An estate that existed even before the 13 American colonies declared independence from Great Britain on July 4, 1776 — and is now on the market for $1,995,000.
Almost as historic as the house, the 1-acre lot it sits on was formerly owned by Thomas Lynch, Sr., a South Carolina delegate to the Second Continental Congress which produced the Declaration of Independence — a copy currently hangs in a first-floor bedroom.
The Georgian double house was built on a nearly 250-year-old brick foundation circa 1775 by its first owner, Mary Man of Mansfield Plantation in Georgetown. She supervised most of the construction with inspiration said to have been taken from the Miles Brewton House in Charleston.
Step inside the head-hewn cypress construction to a wide front hall with original heart pine flooring that continues throughout the first and second floor of the home.
The more than 5,000-square-foot home has a total of 5 bedrooms and 2.5 baths. Most of the original fabric throughout remains intact and features eight original fireplaces.
On either side of the front entrance are two formal rooms with 12-foot ceilings — a living room with original heart-of-pine paneling and a drawing room with half-moon and candlelight moldings.
Located in one of the rooms is a massive circa 1790 French Rococo giltwood mirror that comes with the house along with four 19th-century Brockunier glass chandeliers.
Walk up the hallway and you find a dining room, anchored by a large bay window and a cabinet for displaying silver, each with leaded glass. A doorway leads to a kitchen, now featuring modern conveniences — but still classic in its own touch.
The front hall staircase leads to the second floor and the setting for the home’s most historical aspect, an 18th-century ballroom adorned with an elaborate mantel that is now a hall and master bedroom.
In December 1812, a party was held for Theodosia Burr Alston, of Oaks Plantation, now part of Brookgreen Gardens.
Theodosia was the daughter of Aaron Burr, the former Vice President of the United States — who infamously killed Alexander Hamilton in a duel — and the wife of Joseph Alston, who had just been elected Governor of South Carolina.
Their son had died earlier that year and in poor health, Theodosia was to travel to New York to visit her father.
On the morning after the ball, Theodosia boarded the schooner Patriot from a nearby dock. The vessel was lost at sea and never to be seen again — a mystery still debated to this day.
Located on the second-floor hallway is a doorway leading to a porch overlooking Winyah Bay, providing a nice breeze and a tremendous view of Front Street below.
Look off to the right and you will find a ginkgo tree, planted more than 100 years ago by the family of the second owner of the house, Benjamin Ingell Hazard.
Hazard moved from Newport, Rhode Island to Georgetown in 1840 to establish lumber operations and later bought the Man home.

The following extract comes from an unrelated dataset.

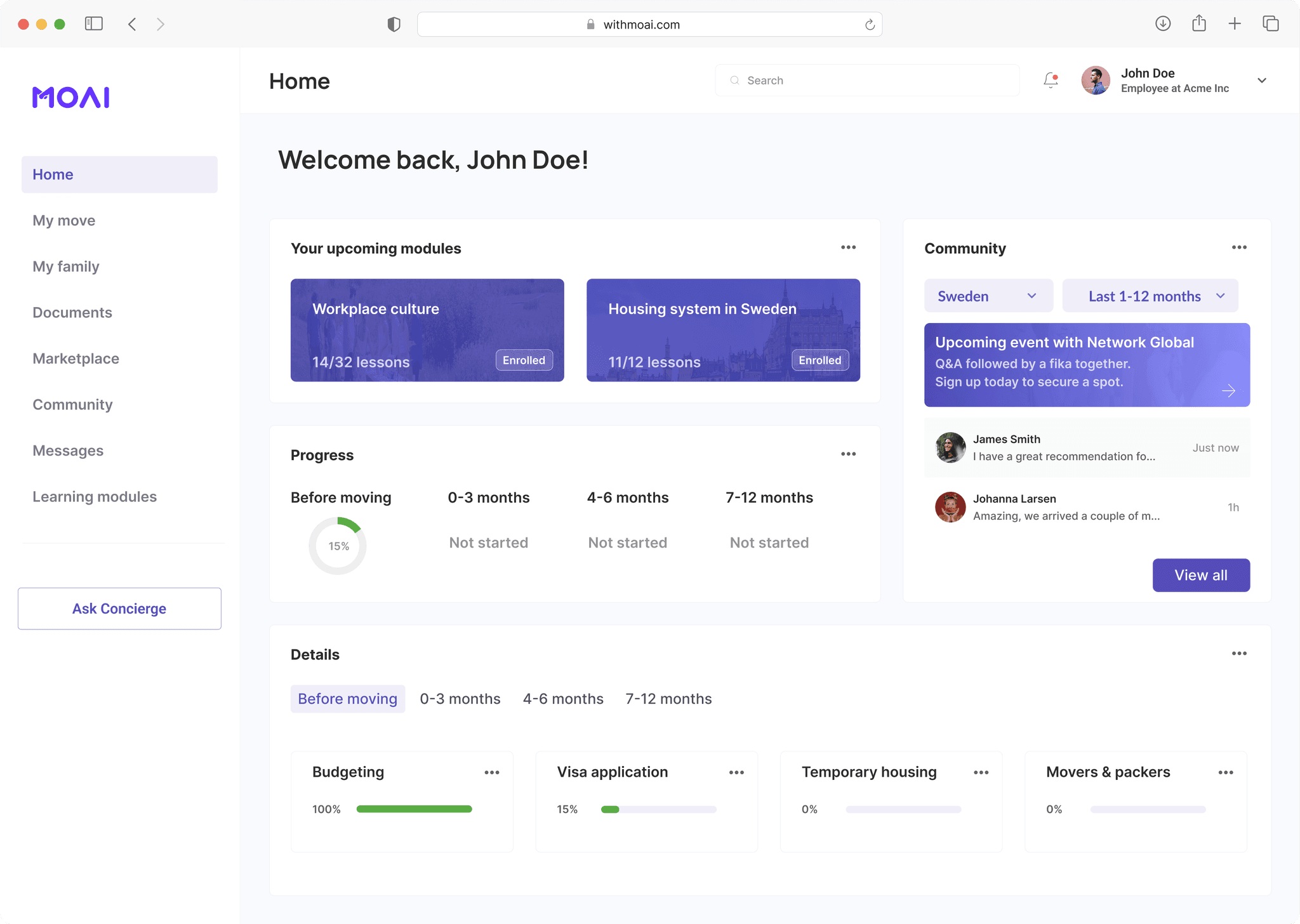Image resolution: width=1300 pixels, height=924 pixels.
Task: Click the Visa application progress bar
Action: (x=658, y=809)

The tree is in honor of one of Hazard’s famous naval ancestors, Commodore Matthew C. Perry, who opened Japan to the west in 1854. His brother Oliver Hazard Perry also served in the United States Navy and was famous in his own right.

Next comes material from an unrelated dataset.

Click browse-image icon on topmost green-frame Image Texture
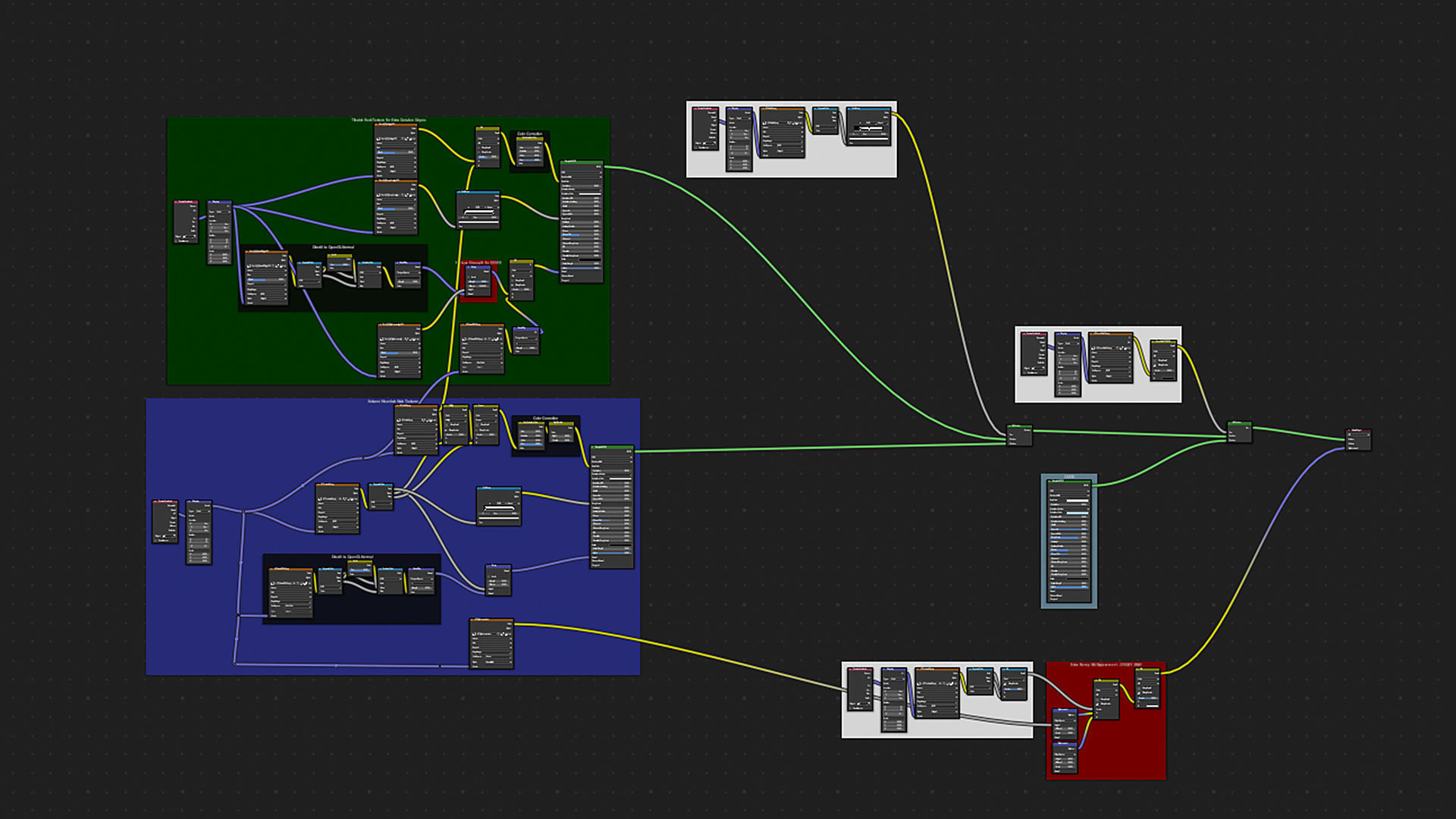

The earliest known Hazard ancestor in America is Thomas Hazard, who was one of the signers of the Newport Compact in Rhode Island and Providence Plantations in April 1639. His descendants also include three deputy governors of Rhode Island and the first Chief Justice of the Rhode Island Supreme Court.
To the rear of the property, past the foundation of an original kitchen, stands a quaint circa 1800 two-room kitchen building that was relocated to the property in 2008 with a large central chimney as its main feature.
Native live oaks, palmettos and azaleas dot the landscape of the estate with a nice sized backyard, highlighted by a back porch that used to be a kitchen of the house.
With only two owners, the Man family of Mansfield Plantation and the Hazard family of Newport, Rhode Island, this historical 18th-century estate was “was adapted to changing lifestyles and times over nine generations without the loss of its architectural integrity — interior or exterior,” according to the property’s listing.
All the historical furnishings can also be purchased separately.
The stately property that has withstood the Revolutionary War, Civil War and well as numerous hurricanes is waiting for its next caretaker and listed by Reside Realty Pawleys Island and Realtor Kevin Jayroe.